There are several theories that explain accountability and internal control practices. For the purpose of this study, the resource-based view and resource dependence theory were the emergent theories from this inductive study and they are discussed as below.

The Resource-based View Theory is one of the prominent theories in strategic management research. It focuses on how organisations link their strategies with their internal resources and capabilities to create and sustain competitive advantage (Grant, 1991). Grant, (1991) clarifies the distinction between resources and capabilities. Grant defines resources to include capital equipment items, finance, patent, brand names, skills of individual employees, in-house knowledge of technology, efficient procedures, trade contacts, which serve as inputs into the production process whiles capability is the ability of the firm to put these resources into productive activity. Grant, (1991) clarifies the distinction by hinting that while resources are the source of a firm’s capabilities, capabilities are the main sources of its competitive advantage (Grant, 1991).
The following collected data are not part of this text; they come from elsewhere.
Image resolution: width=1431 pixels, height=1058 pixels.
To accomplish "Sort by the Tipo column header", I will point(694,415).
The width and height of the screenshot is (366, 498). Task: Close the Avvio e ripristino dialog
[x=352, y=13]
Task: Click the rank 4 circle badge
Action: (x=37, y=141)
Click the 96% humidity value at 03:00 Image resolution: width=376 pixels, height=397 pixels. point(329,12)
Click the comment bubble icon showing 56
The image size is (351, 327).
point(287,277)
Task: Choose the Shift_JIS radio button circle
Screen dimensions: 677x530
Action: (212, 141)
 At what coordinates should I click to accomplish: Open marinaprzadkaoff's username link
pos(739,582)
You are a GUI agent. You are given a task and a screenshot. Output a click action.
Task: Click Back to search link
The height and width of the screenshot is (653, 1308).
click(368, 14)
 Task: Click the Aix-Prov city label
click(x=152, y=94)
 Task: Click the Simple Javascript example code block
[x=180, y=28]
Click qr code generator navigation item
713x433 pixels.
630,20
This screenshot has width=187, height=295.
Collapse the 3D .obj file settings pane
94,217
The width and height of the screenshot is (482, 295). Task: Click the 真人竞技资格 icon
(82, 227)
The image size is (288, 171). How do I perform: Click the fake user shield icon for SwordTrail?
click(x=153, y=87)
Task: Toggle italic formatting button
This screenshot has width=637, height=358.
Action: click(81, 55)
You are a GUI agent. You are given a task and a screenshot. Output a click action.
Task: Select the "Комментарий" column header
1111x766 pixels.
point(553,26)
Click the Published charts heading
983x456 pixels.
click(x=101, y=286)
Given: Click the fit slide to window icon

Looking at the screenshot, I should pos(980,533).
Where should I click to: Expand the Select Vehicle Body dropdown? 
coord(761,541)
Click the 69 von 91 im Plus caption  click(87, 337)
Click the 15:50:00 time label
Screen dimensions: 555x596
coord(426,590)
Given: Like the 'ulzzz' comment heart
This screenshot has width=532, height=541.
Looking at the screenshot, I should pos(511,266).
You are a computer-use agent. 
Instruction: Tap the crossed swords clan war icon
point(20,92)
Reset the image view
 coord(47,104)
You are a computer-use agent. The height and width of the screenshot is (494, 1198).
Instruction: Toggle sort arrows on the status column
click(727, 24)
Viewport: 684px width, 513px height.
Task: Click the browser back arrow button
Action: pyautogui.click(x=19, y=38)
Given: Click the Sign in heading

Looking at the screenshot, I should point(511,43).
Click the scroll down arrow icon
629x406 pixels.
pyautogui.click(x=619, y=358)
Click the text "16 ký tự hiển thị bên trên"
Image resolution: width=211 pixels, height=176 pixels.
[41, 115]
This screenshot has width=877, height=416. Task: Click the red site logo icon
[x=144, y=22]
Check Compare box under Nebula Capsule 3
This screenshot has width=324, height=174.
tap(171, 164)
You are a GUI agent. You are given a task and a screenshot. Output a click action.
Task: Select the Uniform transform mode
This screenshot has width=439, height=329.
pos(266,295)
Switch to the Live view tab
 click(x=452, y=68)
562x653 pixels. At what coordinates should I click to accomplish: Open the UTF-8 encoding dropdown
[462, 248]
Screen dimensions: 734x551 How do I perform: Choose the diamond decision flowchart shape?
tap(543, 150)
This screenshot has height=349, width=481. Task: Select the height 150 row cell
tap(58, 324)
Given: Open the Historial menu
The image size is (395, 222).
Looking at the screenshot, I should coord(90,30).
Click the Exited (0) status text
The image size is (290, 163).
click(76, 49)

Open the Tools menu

The author maintains that the competencies need to be rare, inimitable, and non-substitutable. The Church resources may be a critical factor in the effectiveness of any church accounting system, as indicated by Booth, (1993). Resources that are measured in terms of church membership may have a particular impact on the design of an internal control system (Duncan et al., 1999). Increased membership in the church usually leads to increased financial resources, increased church personnel and a greater potential for separation of financial duties. In addition, a large church is also more likely to recruit an individual with expertise in accounting and administration, thus increasing the likelihood of improved internal controls.

Finally, while the church size is likely to enhance internal control systems is intuitively appealing, no empirical evidence exists to support this contention. What this suggests is that the resource-based view implicitly implies a role and function for internal audit as possibly being part of the bundle of valuable resources of an organisation. A proper system of control itself of a church will be one of these valuable resources to maintain a sustainable advantage towards other churches. Subsequently, internal audit can be viewed as valuable (i.e. contributory to efficiency and effectiveness) and as part of the overall control system of a church. Therefore, Resource-based View Theory is considered as a theoretical basis for understanding the accountability and internal control systems used in management of church funds.

The second theoretical lens within which this study was conducted is the Resource Dependence Theory. The theory indicates that firm’s survival depends crucially on the ability to acquire and maintain resources (Pfeffer & Salancik, 1978). For instance, many churches rely on tithes, offertory, donations, grants and fund-raising activities to perform their mission. Before supporting an organisation such as church, contributors are likely to assess whether the organisation will be able to use funds as intended (Agyei-Mensah, 2016). Therefore, the ability of religious entities to convince donors (members and non-member) to provide adequate financial resources to achieve their strategic objective depends on effective resource management. In order to maintain these resources, proper accountability and internal control practices are important.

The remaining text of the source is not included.